Global Population and GDP per Capita - Correlation and Regression
Google Colab notebook: Open in Google Colab
This portfolio activity investigates whether there is a linear relationship between a country's mean population and its mean GDP per capita across the years 2001–2020. The analysis uses two World Bank datasets, global_gdp.csv and global_population.csv, and applies both a Pearson correlation test and a simple linear regression model.
Data and preprocessing
The two CSV files are loaded directly from URLs, so the notebook runs end-to-end in Google Colab without manual uploads. A single helper function, prepare_country_year_values, handles preprocessing for both datasets. It:
- Selects the country name, country code, and year columns.
- Drops World Bank regional and income aggregates (e.g.
EUU,HIC,WLD) by country code, so that only individual countries remain in the analysis. - Converts year columns to numeric values.
- Interpolates across years to fill isolated missing values.
- Drops any rows that are still entirely missing after interpolation.
GDP per capita is then calculated year-by-year as total GDP divided by population for each country, and the mean across 2001–2020 is taken for each country.
Outlier removal
Two countries - China and India - have mean populations roughly 4 to 10 times larger than the next largest country (the USA, at around 300 million). They act as high-leverage points that distort both the scatter plot and the regression line. They were removed so that the remaining 211 countries are more visually readable, and so the regression is not dominated by two extreme values.
Task A: Correlation
The Pearson correlation coefficient was computed between mean population (in millions) and mean GDP per capita:
- Pearson r = −0.0596
- p-value = 0.3888
The relationship is therefore a very weak negative linear relationship, and the p-value sits well above the conventional 0.05 significance threshold. In other words, the correlation is not statistically significant.
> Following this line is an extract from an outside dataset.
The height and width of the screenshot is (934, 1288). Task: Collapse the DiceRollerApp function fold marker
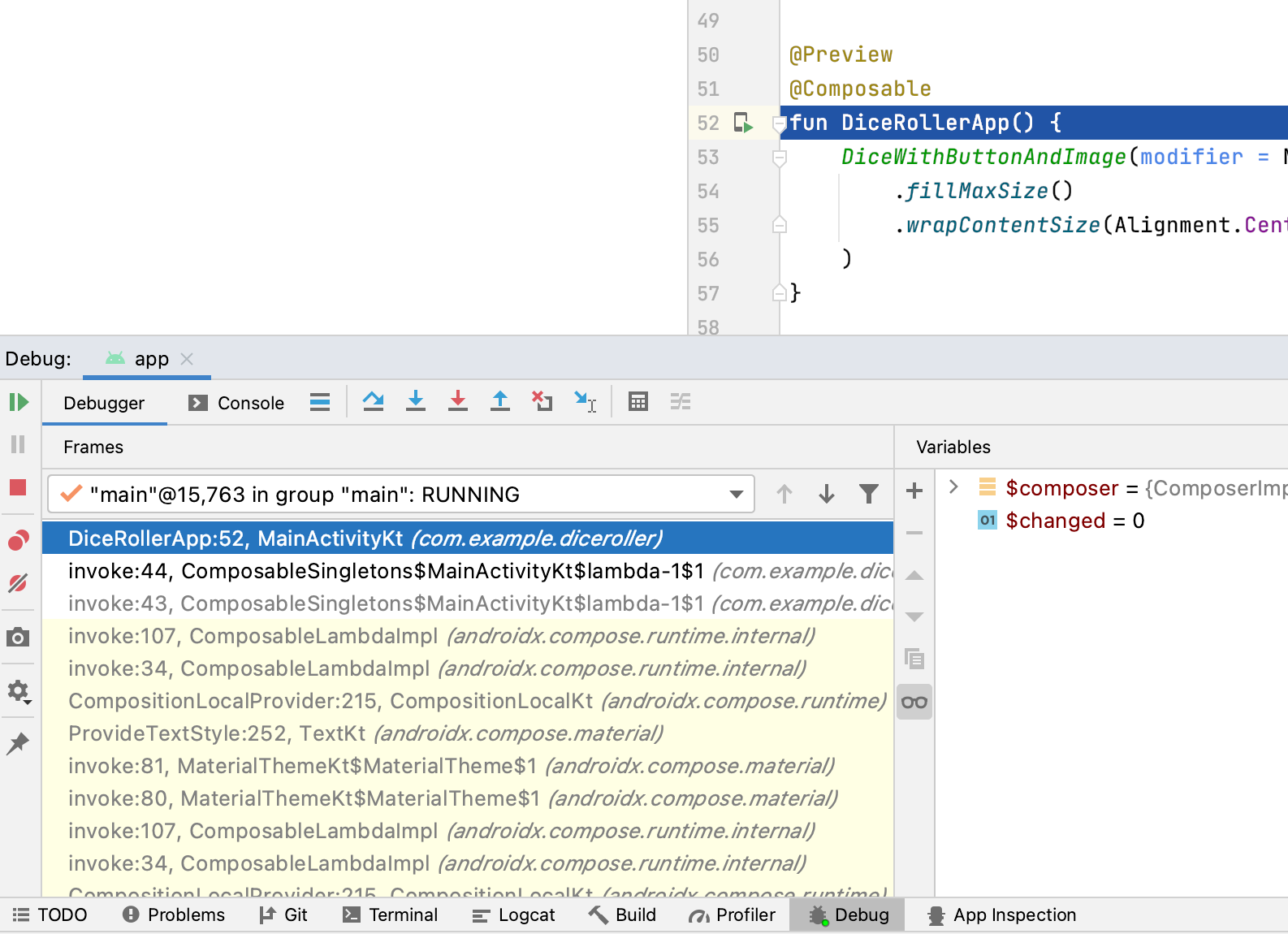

The scatter plot reinforces this: points are widely scattered, with a dense cluster of low-population countries spanning the full range of GDP per capita values, and larger countries concentrated near the bottom of the GDP per capita scale. A log-scaled x-axis plot was added to make medium and small countries easier to inspect, but the underlying pattern does not change.
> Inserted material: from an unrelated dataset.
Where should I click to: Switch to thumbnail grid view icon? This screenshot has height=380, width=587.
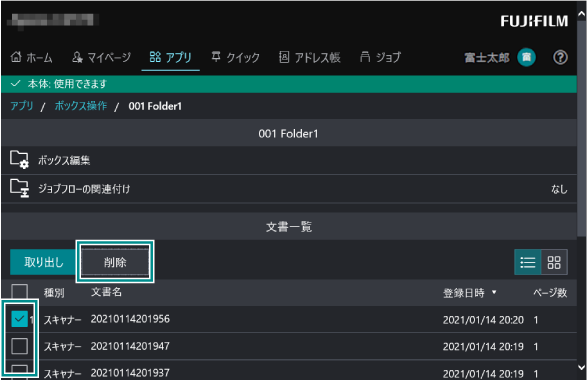(x=554, y=262)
The key takeaway from Task A is that a country's population size alone does not explain its wealth level.
Task B: Linear regression
A simple linear regression model was fitted with mean population (in millions) as the independent variable and mean GDP per capita as the dependent variable:
Mean GDP per capita = β₀ + β₁ × Mean population (millions)
Results
| Metric | Value |
|---|---|
| Slope per 1 million people | −33.77 |
| R-squared | ~0.004 |
| Number of countries | 211 |
Interpretation
- The fitted slope of −33.77 means that each additional 1 million people in mean population is associated with an estimated decrease of about $33.77 in mean GDP per capita.
- The R² of ~0.004 means the model explains only about 0.4% of the variation in mean GDP per capita - a negligible share.
- Mean population is therefore a very weak predictor of a country's wealth.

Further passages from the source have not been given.